PPO Individual Health Insurance
The preferred provider organization (PPO) in PPO individual health insurance is an arrangement for claims processing that may appear like a combination of traditional fee-for-service and an HMO. Like an HMO, the PPO has a limited number of doctors and hospitals to choose from in-network. When you use those providers (sometimes called "preferred" providers, other times called "network" providers), most of your medical bills are covered.
When you go to doctors in the PPO, you present a card and do not have to fill out forms. Usually there is a copayment for each visit. For some services, you may have to pay a deductible and coinsurance.
Unlike an HMO, a PPO plan usually does not require that you choose a primary care doctor to monitor your health care. Some PPO individual health insurance may cover limited preventive care, some cover none. This usually includes visits to the doctor, well-baby care, immunizations, and mammograms.
In individual health insurance, you can use doctors who are not part of the plan and still receive some coverage. At these times, you will pay a larger portion of the bill yourself (and also fill out the claims forms). Some people like this option because even if their doctor is not a part of the network, it means they don't have to change doctors to join a PPO plan.
- Are there many doctors to choose from? Who are the doctors in the PPO network? Where are they located? Which ones are accepting new patients? How are referrals to specialists handled?
- What hospitals are available through the PPO network? Where is the nearest hospital in the PPO network? What arrangements does the PPO have for handling emergency care?
- What services are covered? What preventive services are offered? Are there limits on medical tests, out-of-hospital care, mental health care, prescription drugs, or other services that are important to you?
- What will the PPO individual health insurance plan cost? How much is the premium? Is there a per-visit cost for seeing PPO doctors or other types of copayments for services? What is the difference in cost between using doctors in the PPO network and those outside it? What is the deductible and coinsurance rate for care outside of the PPO? Is there a limit to the maximum you would pay out of pocket?
POS Individual Health Insurance
Point-of-service is abbreviated to "POS". POS individual health insurance usually means an HMO plan combined with indemnity coverage giving the insured a constant choice of who to see for medical services. There is a lot less out-of-pocket cost to the insured if the network providers are used. Using out-of-network providers increases claims costs and to discourage that, the out-of-pocket expense is much greater to the insured.
POS signifies that the insured pays a different amount depending on where the insured goes for treatment. The insured pays less in-network and more out-of-network.

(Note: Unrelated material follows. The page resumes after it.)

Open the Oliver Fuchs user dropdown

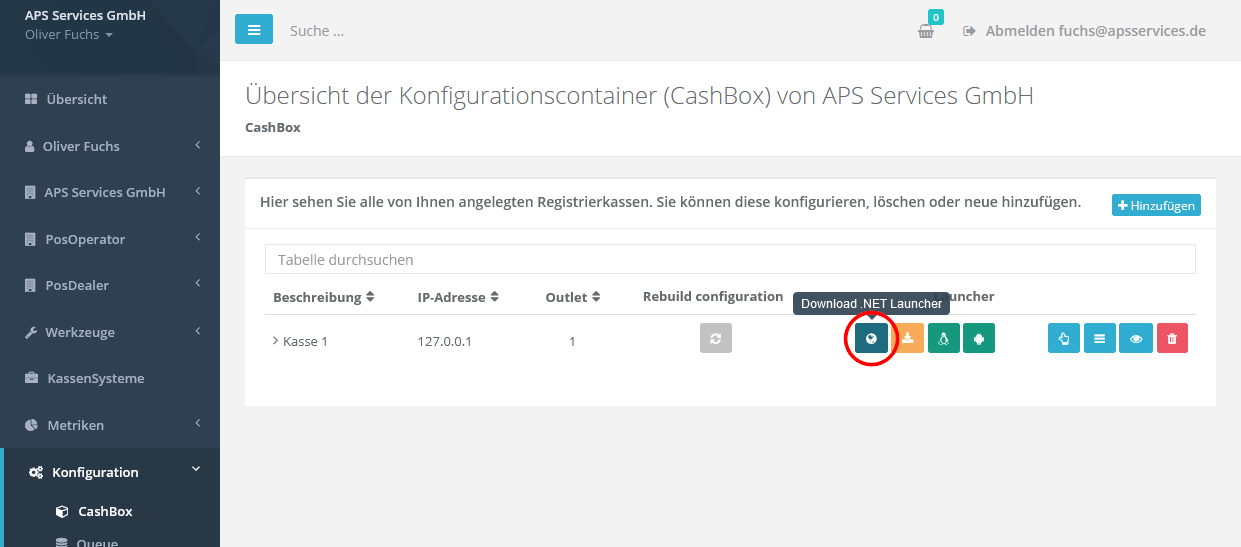point(69,35)
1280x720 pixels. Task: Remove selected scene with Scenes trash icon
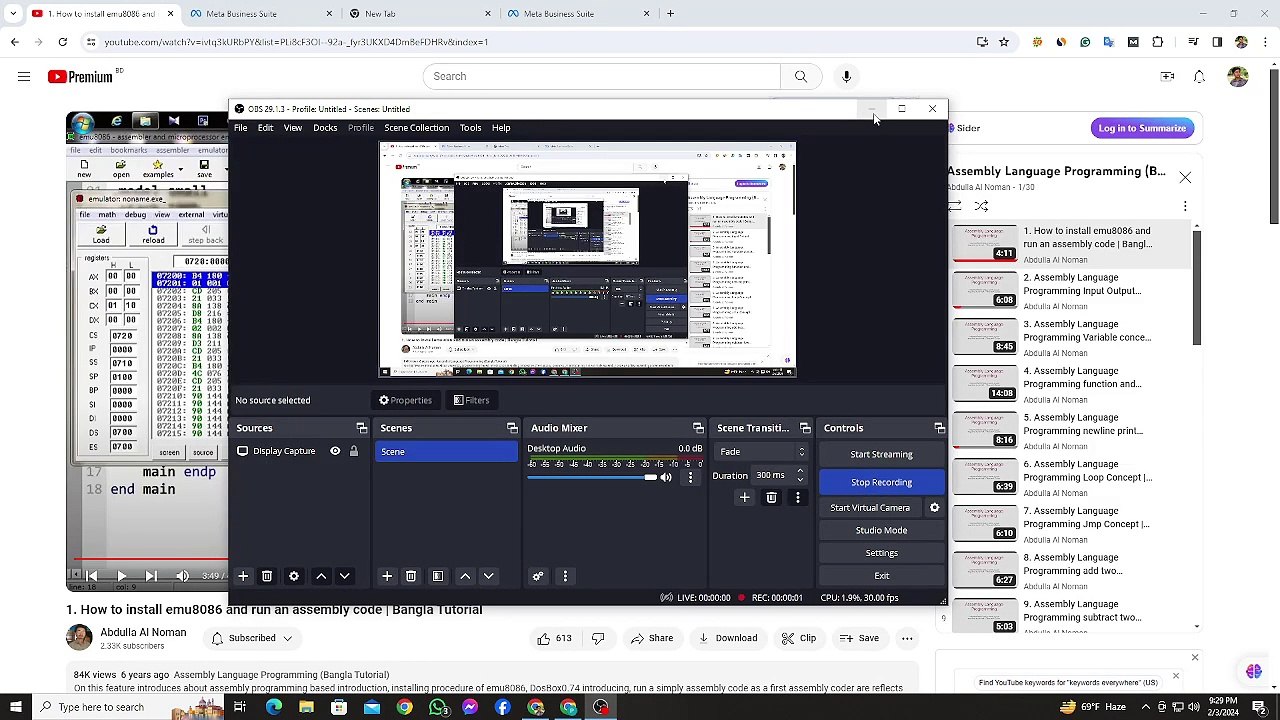[x=411, y=576]
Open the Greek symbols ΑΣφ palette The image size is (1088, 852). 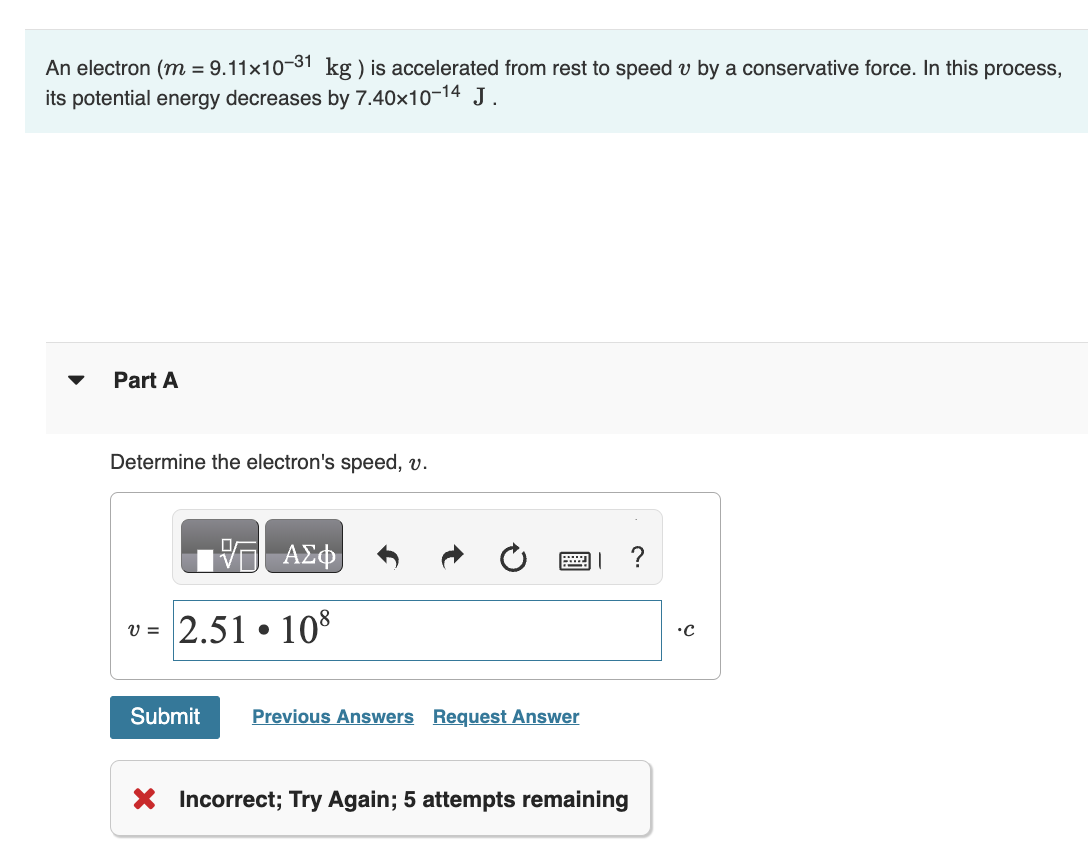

A primary care provider may have to be selected for the HMO portion of POS coverage, but of course there is usually none for the indemnity part if you want to go direct to out-of-network specialists.
The HMO part of POS individual health insurance is usually copays only, although deductibles and coinsurance are starting to be introduced. The indemnity part of POS coverage is typically always deductible and coinsurance only with no copays. Copay means a small payment by the insured at each medical visit or service. Coinsurance means paying a percentage of medical expenses up to a certain figure each year, e.g., 20% of the first $5,000 after deductible is paid, then the insurance company pays 100%. Besides lower out-of-pocket exposure with the HMO, there is also the advantage that claims will be filed by the provider, wheras with out-of-network providers in the indemnity part of POS coverage, the insured may have to file and keep track of claims.
Point-of-Service (POS) plans usually have a higher premium than an HMO with similar benefits and may not be available for individuals to buy.
Questions for POS coverage
- What is the physician and hospital membership in the HMO network?
- Are referrals necessary to see specialists, in or out of network?
- What health care exclusions and limitations are there?
- To what degree are preventive services covered?
- Are there any anual maximum limits on any particular medical services?
- What is the monthly premium?
- What are the copayments, deductibles and coinsurance?
- What is the difference between in-network and non-network out-of-pocket maximums?
Incorporates Source document: Checkup on Health Insurance Choices. AHCPR Publication No. 93-0018, December 1992. Agency for Health Care Policy and Research, Rockville, MD. http://www.ahrq.gov/consumer/insurance.htm
¶ Nothing here constitutes advice or recommendation of any nature, whether legal, tax, financial planning or otherwise. The comments above represent only the author's understanding of individual health insurance and may be incorrect or out of date.